- Item-finding records -
————————

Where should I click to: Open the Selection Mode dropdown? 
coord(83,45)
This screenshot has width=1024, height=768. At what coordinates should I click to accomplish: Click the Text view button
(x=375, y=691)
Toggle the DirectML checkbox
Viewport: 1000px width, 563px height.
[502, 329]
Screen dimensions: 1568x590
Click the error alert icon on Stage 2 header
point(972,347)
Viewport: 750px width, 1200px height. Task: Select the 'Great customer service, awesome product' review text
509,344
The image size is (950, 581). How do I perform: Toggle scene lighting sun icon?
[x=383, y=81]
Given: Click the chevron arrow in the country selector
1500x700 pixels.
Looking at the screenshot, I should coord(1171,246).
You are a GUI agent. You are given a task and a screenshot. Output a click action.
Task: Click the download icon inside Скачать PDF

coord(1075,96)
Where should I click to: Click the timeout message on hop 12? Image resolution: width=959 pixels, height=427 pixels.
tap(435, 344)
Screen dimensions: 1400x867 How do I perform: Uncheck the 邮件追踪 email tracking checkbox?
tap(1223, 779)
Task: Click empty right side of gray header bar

————————

- Stated problem -
Retype all of the material above line for line. Change nothing.

- Written answer -
Where should I click to: Open the Selection Mode dropdown? 
coord(83,45)
This screenshot has width=1024, height=768. At what coordinates should I click to accomplish: Click the Text view button
(x=375, y=691)
Toggle the DirectML checkbox
Viewport: 1000px width, 563px height.
[502, 329]
Screen dimensions: 1568x590
Click the error alert icon on Stage 2 header
point(972,347)
Viewport: 750px width, 1200px height. Task: Select the 'Great customer service, awesome product' review text
509,344
The image size is (950, 581). How do I perform: Toggle scene lighting sun icon?
[x=383, y=81]
Given: Click the chevron arrow in the country selector
1500x700 pixels.
Looking at the screenshot, I should coord(1171,246).
You are a GUI agent. You are given a task and a screenshot. Output a click action.
Task: Click the download icon inside Скачать PDF

coord(1075,96)
Where should I click to: Click the timeout message on hop 12? Image resolution: width=959 pixels, height=427 pixels.
tap(435, 344)
Screen dimensions: 1400x867 How do I perform: Uncheck the 邮件追踪 email tracking checkbox?
tap(1223, 779)
Task: Click empty right side of gray header bar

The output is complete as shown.